My latest interests are on the intersection of knowledge maintenance, gamification and crowdsourcing. In particular, I am interested in applying gamification and crowdsourcing techniques to knowledge base maintenance. Large knowledge bases contain a lot of generic as well as domain-specific information (roughly TBox) and often also large collections of facts (roughly ABox). While the first part tends to be rather theoretical and compact, the second tends to be quite simple and rather voluminous. Maintaining the first part is often a task of group of experts, while the second part might be maintained by lots of individual contributors (the crowd), with individual tasks being distributed inside games, specially designed or adapted for this purpose.
There are some rather interesting problems in this domain, and some of them are of both academic and commercial interest, such as expertise formalization and following matching of the expertise of a person with available tasks or vice versa.
Some of our experiments were online at Entitypedia Games.
My areas of interest included semantic matching, natural language metadata and natural language processing, although there are other related bits like minimal mappings and word sense summarization. My thesis started as an attempt to improve semantic matching and S-Match as a particular implementation of a semantic matching algorithm. Quite soon we realized that there are two major directions for improving precision and recall of semantic matching systems. First is improving natural language processing of metadata and in particular, language to logic translation quality. Second is expanding background knowledge, generic as well as specialized, domain-specific knowledge.
Semantic matching can be seen as a generic operator, able to discover semantic relations. In this quality, it has many applications. In addition to obvious ones, such as matching two catalogues or schemas, semantic matching algorithms can enable semantic search. Semantic matching can also enable classification of documents into a catalogue.
My PhD thesis deals mostly with understanding natural language metadata. What exactly do we mean by that? Semantic matching algorithms often need to match structures which are expressed in natural language, such as hierarchies, thesauri, lightweight ontologies, database schemas and business catalogues. Although it remains natural, the kind of language used in these structures is characterized by brevity, lack of context and inclination towards using limited syntax with mainly nouns and adjectives organized into noun phrases. Often words are not separated by spaces, but rather by dashes or case. Abbreviations are also frequently used.

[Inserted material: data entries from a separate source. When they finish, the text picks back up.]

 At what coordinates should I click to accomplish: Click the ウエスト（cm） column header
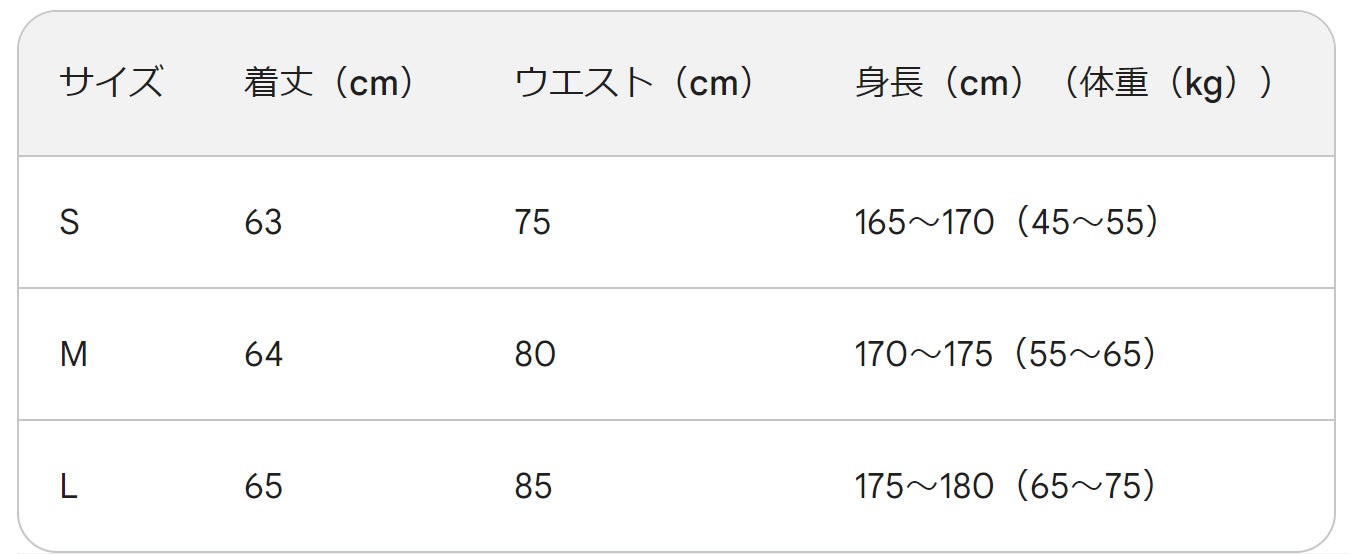point(634,83)
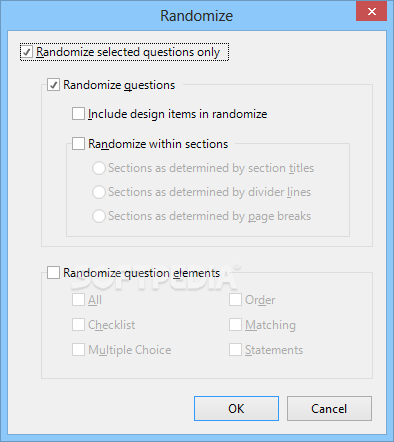Click the Multiple Choice label text

130,350
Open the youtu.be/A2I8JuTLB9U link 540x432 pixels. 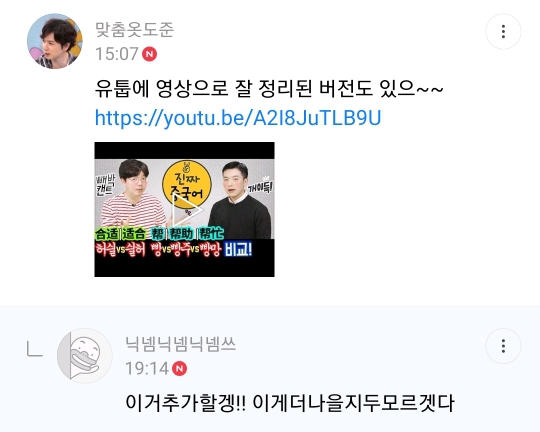pyautogui.click(x=238, y=118)
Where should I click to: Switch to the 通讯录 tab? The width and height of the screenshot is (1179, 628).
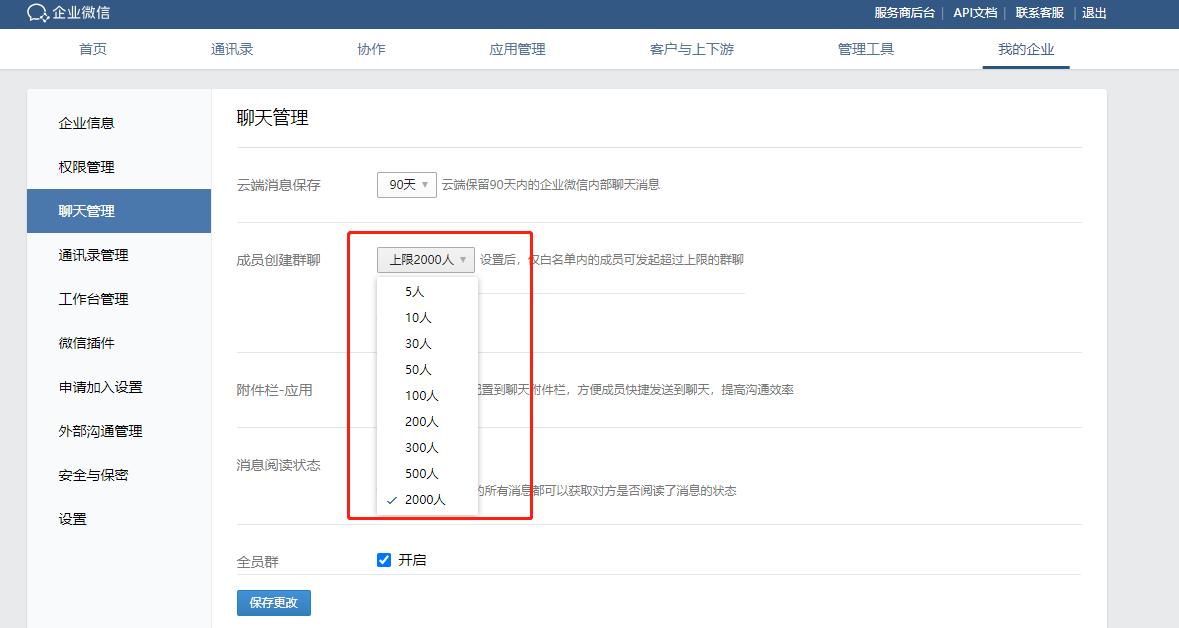(x=232, y=48)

These differences separate such pieces of natural language into a new domain, or subset of language, which we call natural language metadata. These differences also make standard NLP tools less precise when processing such language and pose some challenges for correct processing.
Some commonly encountered examples of natural language metadata include labels used in personal or email folder hierarchies and web directories, such as «Knowledge» and «AccessControl».

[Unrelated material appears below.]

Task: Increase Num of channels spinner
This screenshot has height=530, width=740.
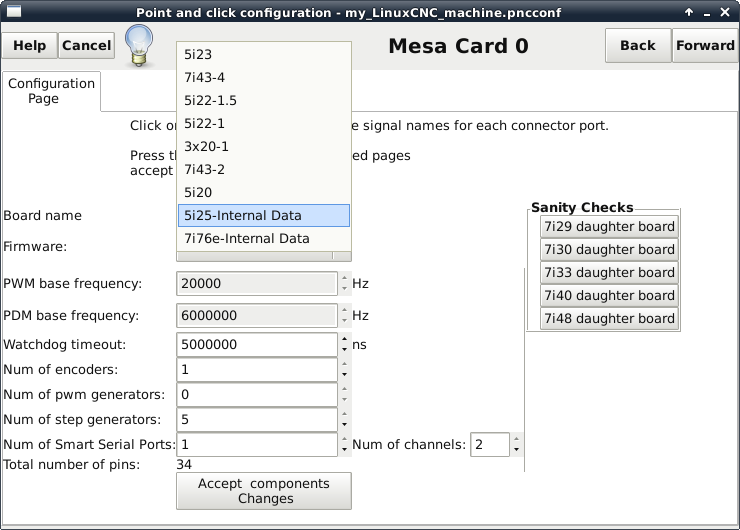Action: coord(517,439)
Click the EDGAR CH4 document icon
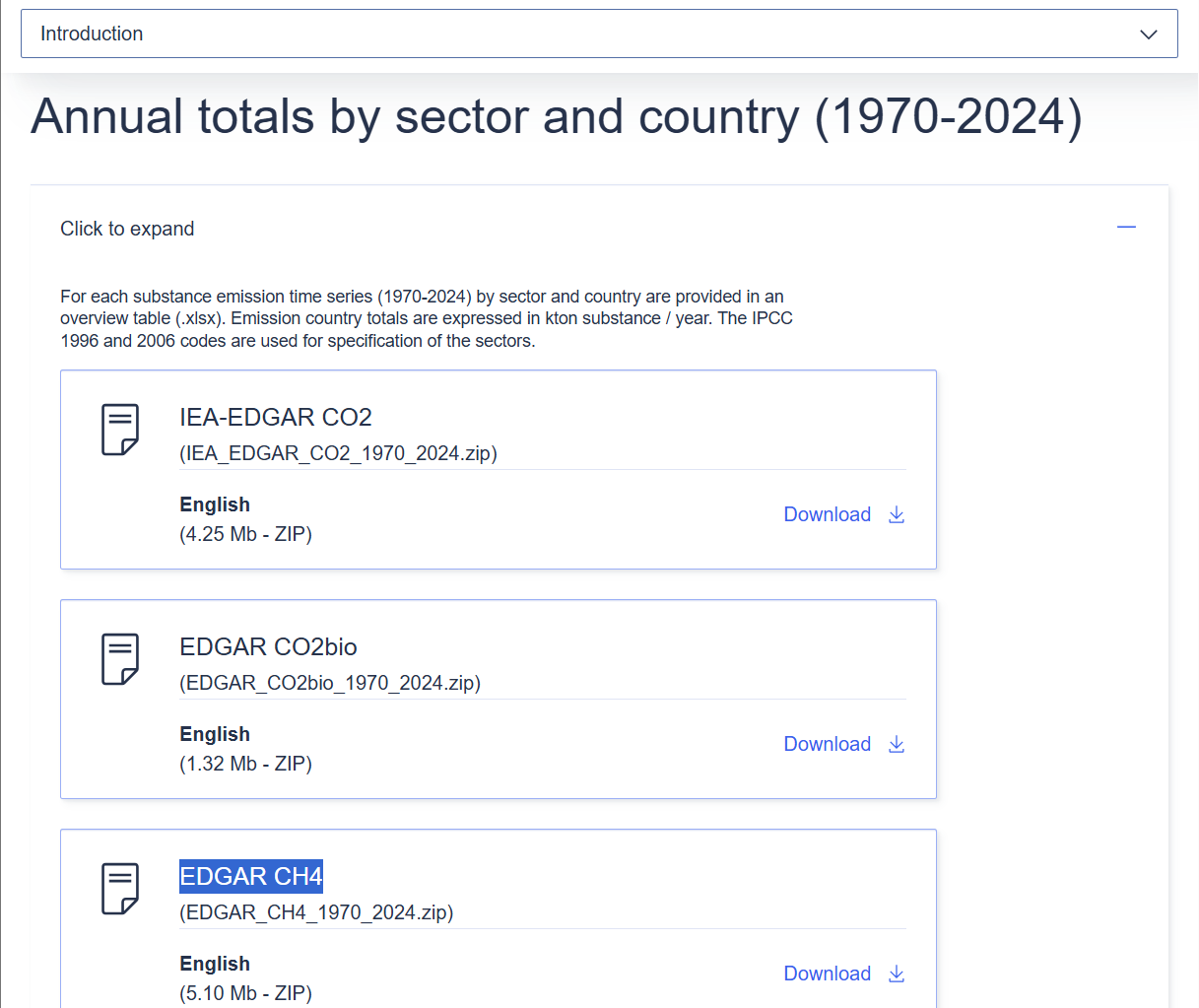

Given the hierarchy like in the example, the goal is to translate it into a formal language, preserving as much sense as possible and being accurate in the same time. As a formal language we use propositional description logics. As a source of concepts, any dictionary can be used. In particular, we use WordNet. Thus, «Water treatment» becomes «water#6 & treatment#2», where words with dashes and numbers are WordNet senses used as concept identifiers. After translation is done, semantic matching algorithm can match the formulas by expressing the matching task as a logic problem and solving it using a knowledge base and a satisfiability reasoner.